Weil Ihre Branche eine hohe Brandlast mit schwerer Löschbarkeit verbindet. Ein lokaler Brand wird durch Schmelze und Rauch schnell zum Totalschaden. Nach mehreren Großschadenjahren haben sich viele Versicherer zurückgezogen.
Was hilft, ist eine vollständige Risikodarstellung mit Lageplan, Brandabschnitten, Mengen, Schutzkonzept und Nachweisen. Damit lassen sich Häuser gezielt ansprechen, die diese Betriebsart noch zeichnen.
Sind unsere Werkzeuge mitversichert?
Meist nur im Rahmen der allgemeinen Inhaltssumme, ohne eigene Bewertung. Das reicht selten, weil Formen sehr hohe Werte haben und die Wiederbeschaffung Monate dauert.
Wir bewerten Formen gesondert und regeln zusätzlich, wie mit Kundenwerkzeugen umgegangen wird, die bei Ihnen lagern. Letzteres ist eine der häufigsten offenen Fragen in dieser Branche.
Was ist mit Rußschäden in Bereichen, die nicht gebrannt haben?
Das ist bei Kunststoffbränden der eigentliche Kostentreiber. Ruß und Chloride verteilen sich über die gesamte Halle, greifen Elektronik und Metall an und machen Ware unbrauchbar.
Ob und in welchem Umfang das gedeckt ist, steht in den Bedingungen und unterscheidet sich erheblich. Wir prüfen genau diesen Punkt, weil er im Schadenfall über sechsstellige Beträge entscheidet.
Wir liefern Teile für Endprodukte. Was brauchen wir zusätzlich?
Eine erweiterte Produkthaftpflicht. Sie deckt unter anderem die Kosten, die entstehen, wenn ein fehlerhaftes Teil beim Kunden ausgebaut und ersetzt werden muss, und Schäden, die beim Weiterverarbeiten entstehen.
Wenn Ihre Teile in Serienprodukte gehen, kommt eine Rückrufkostendeckung dazu. Ein Rückruf kostet ein Vielfaches des Auftragswerts und ist in der Standarddeckung nicht enthalten.

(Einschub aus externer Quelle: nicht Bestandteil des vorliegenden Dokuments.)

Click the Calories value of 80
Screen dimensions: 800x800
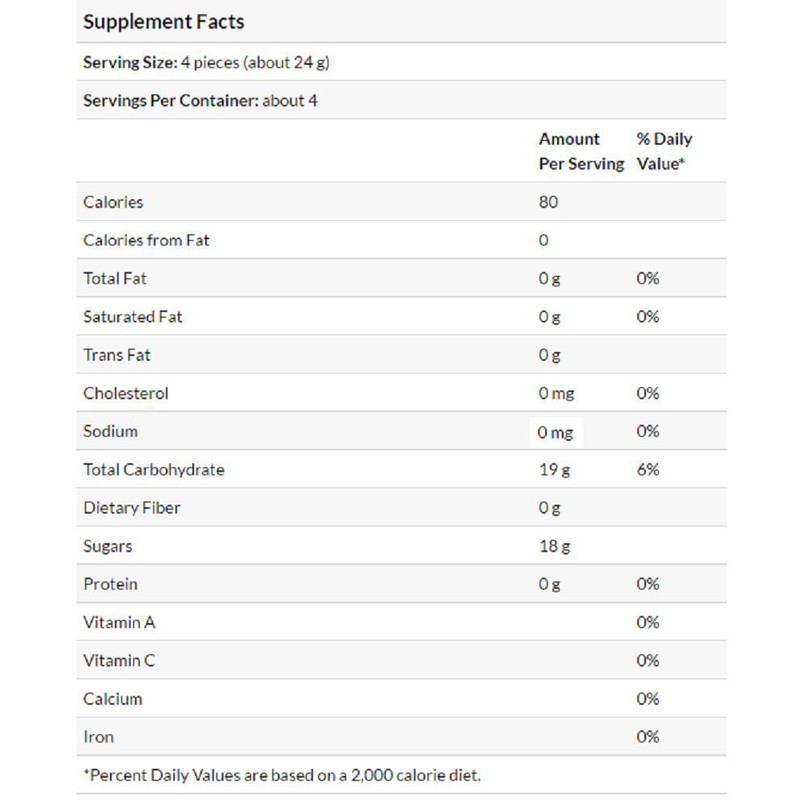tap(548, 202)
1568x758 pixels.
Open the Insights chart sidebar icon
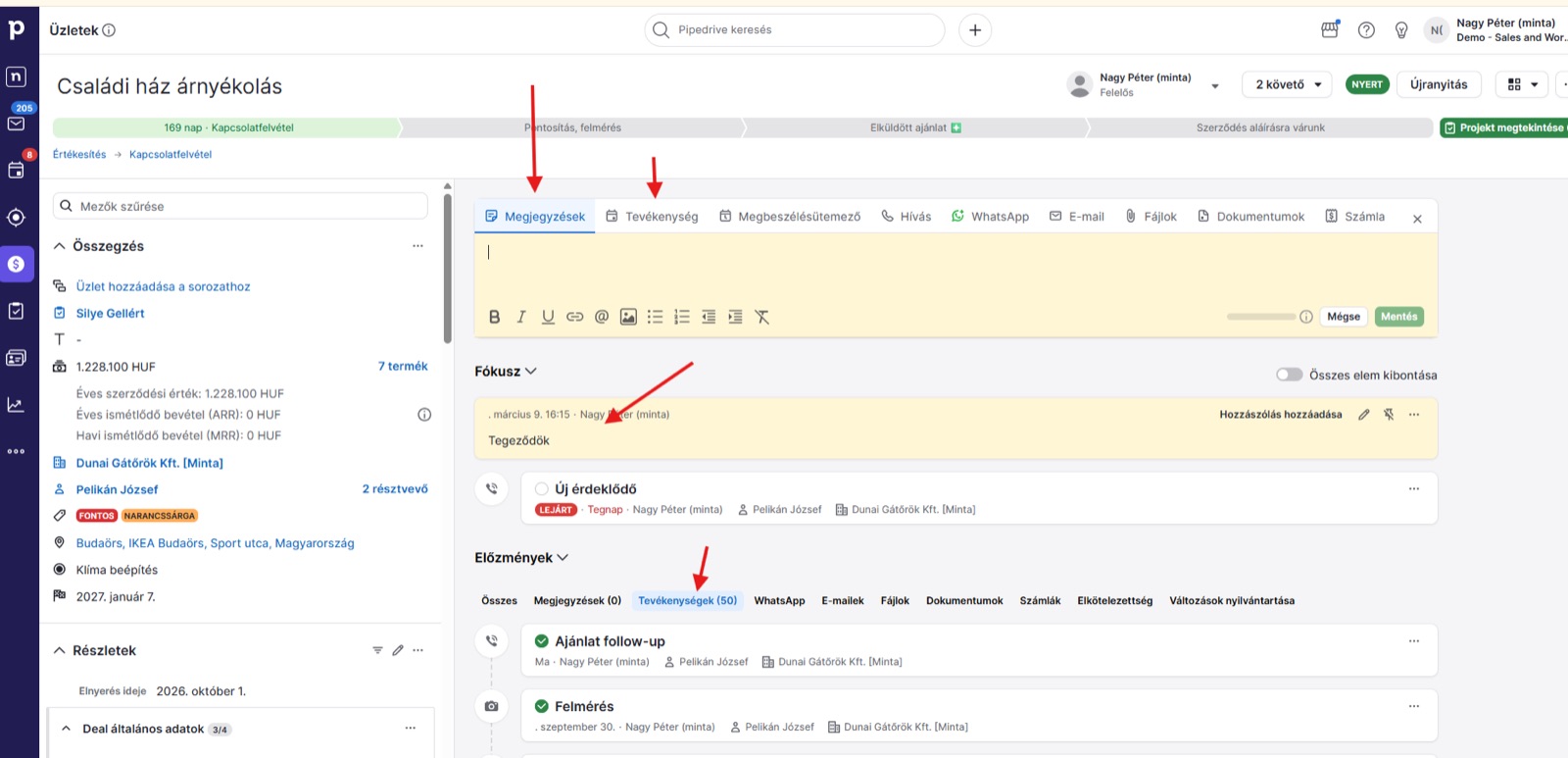pos(17,404)
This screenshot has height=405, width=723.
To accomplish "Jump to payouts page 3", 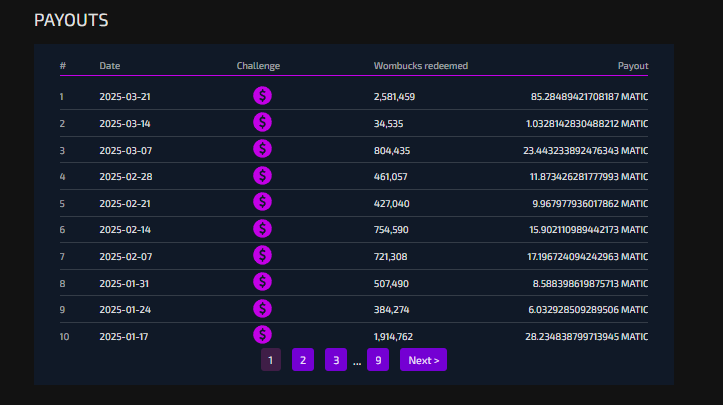I will coord(336,360).
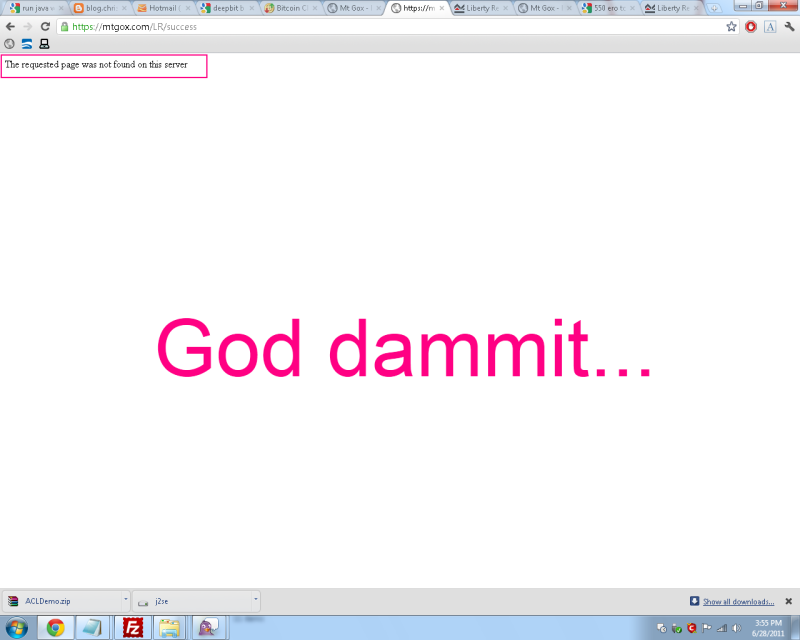Open FileZilla from the taskbar
Viewport: 800px width, 640px height.
(x=132, y=627)
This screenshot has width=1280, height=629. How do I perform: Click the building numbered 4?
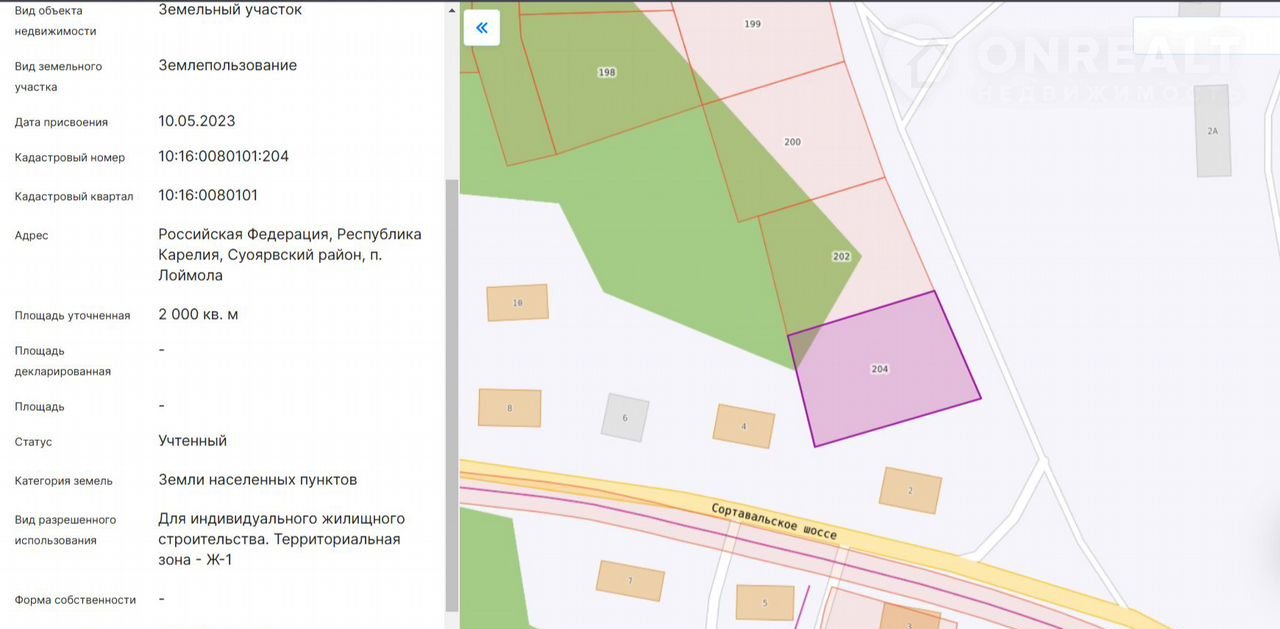tap(743, 426)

Wie lang sollte die Haftzeit sein?
Länger als in den meisten anderen Branchen. Zur Bauzeit kommen die Lieferzeit für Maschinen und, entscheidend, die Herstellung neuer Werkzeuge. Formen sind Einzelanfertigungen mit langen Vorlaufzeiten.
Wer alles zusammenrechnet, landet regelmäßig bei achtzehn bis vierundzwanzig Monaten oder darüber. Zwölf Monate reichen praktisch nie.
Lohnt sich eine Investition in Brandschutz?
In dieser Branche mehr als in fast jeder anderen. Der Abstand zwischen einem gut geschützten und einem ungeschützten Betrieb ist bei Prämie und Zeichnungsbereitschaft erheblich.
Bevor Sie investieren, sollten Sie aber wissen, welche Maßnahme den größten Hebel hat. Manchmal ist es die bauliche Trennung, manchmal die Funkenerkennung, manchmal nur konsequente Ordnung. Wir stimmen das mit dem Versicherer ab, bevor Geld fließt.